[antlr-interest] Multipass parsing
John D. Mitchell
johnm-antlr at non.net
Sun Mar 28 17:23:59 PST 2004
>>>>> "FranklinChen" == FranklinChen <FranklinChen at cmu.edu> writes:
>>>>>>> "FranklinChen" == FranklinChen <FranklinChen at cmu.edu> writes:
[...]
>> For your example, with Antlr, you can write a separate grammar for each
>> of the languages and then invoke the appropriate grammar at the
>> appropriate spot.
> Can you sketch out sample grammars and code that would handle what I
> posted? Seriously. I've read the entire ANTLR documentation site and
> the jGuru FAQ site and the source code for all the examples (for Java
> generation), and I cannot offhand come up with what I am looking for.
I'm running off for a few days but I'm available on a consulting basis for
this type of work.
[...]
> - As my toy example tries to indicate, "-" can mean three different
> things, depending on the context
That's what parsers and tree grammars are good at.
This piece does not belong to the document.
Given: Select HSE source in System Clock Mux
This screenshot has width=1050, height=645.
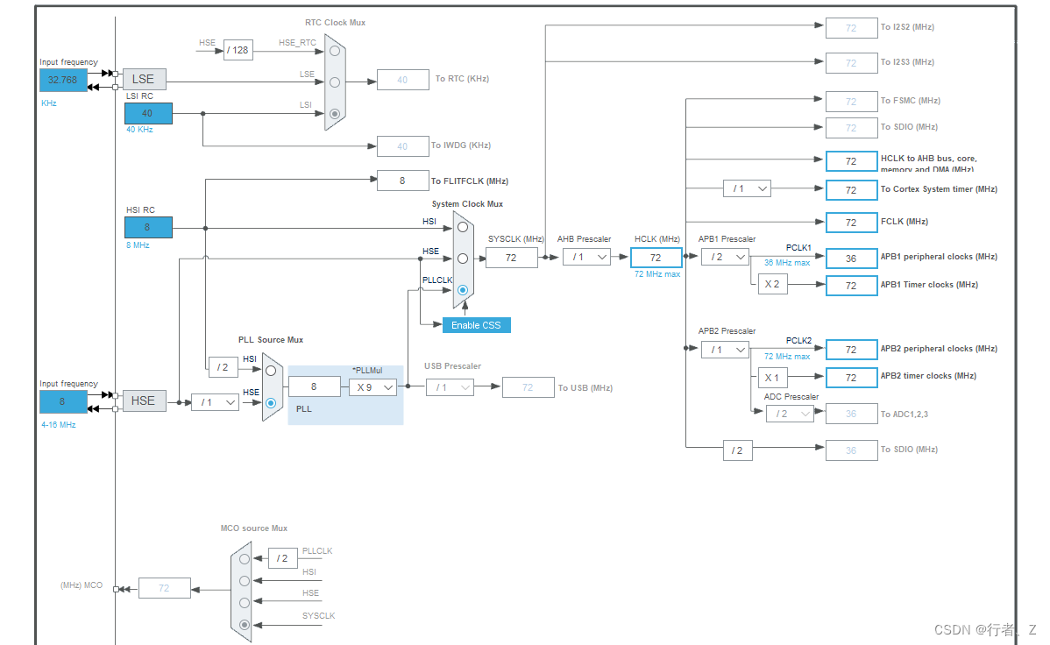Looking at the screenshot, I should point(462,258).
> The whitespace first pass is important, because I want to pass
> grape[fruit] completely differently from grape [fruit]
FWIW, that's a *really* bad idea in a language.
> I want to be able to deal with unexpected input at fine granularity and
> recovery, to minimize parse failures, e.g., if I see 1+2* is 7 I want to
> not go below the "word" level in the first "token" "1+2*" because I don't
> want to try to parse an expression and fail.
As I noted, you can write a very permissive lexer and a permissive parser
and then do whatever specific checks via multiple tree grammars.